Further complicating an
understand of the impact of continuous antibiotic prophylaxis is evidence that (1)
adherence to continuous antibiotic prophylaxis is poor and (2) poor adherence
may lead to an increased risk for antibiotic resistance.5 In fact, adherence rates among patients with chronic
conditions drops dramatically after the first six months of therapy and poor
adherence accounts for substantial worsening of disease and increased health
care costs in the United States.43 Concern with adherence to continuous
antibiotic prophylaxis has been reported since its initiation. Daschner and
Margeret (1975) report only 71% of patients took their prescribed treatment at
all with only 32% taking it as prescribed.44 Unfortunately, measuring accurate adherence
rates remains challenging without any method considered a gold standard.
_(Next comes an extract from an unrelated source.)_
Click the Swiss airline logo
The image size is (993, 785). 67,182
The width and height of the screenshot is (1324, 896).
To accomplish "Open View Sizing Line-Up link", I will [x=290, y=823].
In the
study performed by Montini et al. comparing treatment with continuous antibiotic
prophylaxis versus no treatment, two methods were utilized and different
results were obtained. Antimicrobial activity was tested in approximately
one-third of urine cultures from patients treated with continuous
antibiotic prophylaxis and found 71% tested positive while 86% of
patients reported “good compliance” on the visual analog scale questionnaire.20 In fact, direct approaches to measures adherence, such as urine
testing, are expensive and do not measure long-term adherence while indirect measures,
frequently utilizing caregiver questionnaires, are susceptive to misrepresentation
and often lead to overestimation of adherence.43 Even electronic measures are challenging in this
population as traditional Medication Electronic Monitoring System technology is
not suitable for use with liquid medication.45


Studies directly
evaluating adherence find that adherence to long-term therapies is often poor. Using
a large pharmacy claims database, Copp et al. determined that 60% of children
with reflux were not adherent with continuous antibiotic prophylaxis.46 Similarly, other studies evaluating adherence
among children prescribed continuous antibiotic
prophylaxis have consistently
demonstrated adherence rates <30%, which is significantly lower than adherence rates published in many trials evaluating response to continuous antibiotic prophylaxis.47-49 Nonadherence not only confounds the results of studies evaluating the impact of continuous antibiotic prophylaxis, but may also hasten the development of antibiotic resistance.50, 51   CONCLUSIONS   While continuous antibiotic prophylaxis was first used as a treatment strategy for the prevention of recurrent UTI in the 1960s, many studies are now interrogating its clinical efficacy. Additionally, it is important that these benefits are balanced with an understanding of the impact of antibiotic use on the development of antibiotic resistance, which is now a global problem. It is clear that some children will have a reduced rate of recurrent UTI when treated with continuous antibiotic prophylaxis. However, it remains unclear exactly which subset of those at risk will benefit. Given this uncertainty, current guidelines allow physicians to provide individualized care. As more high-quality studies are conducted, we anticipate a better understanding not only regarding who will benefit from continuous antibiotic prophylaxis, but also how to minimize the propagation of antibiotic resistance and how to improve adherence to these treatment regimens.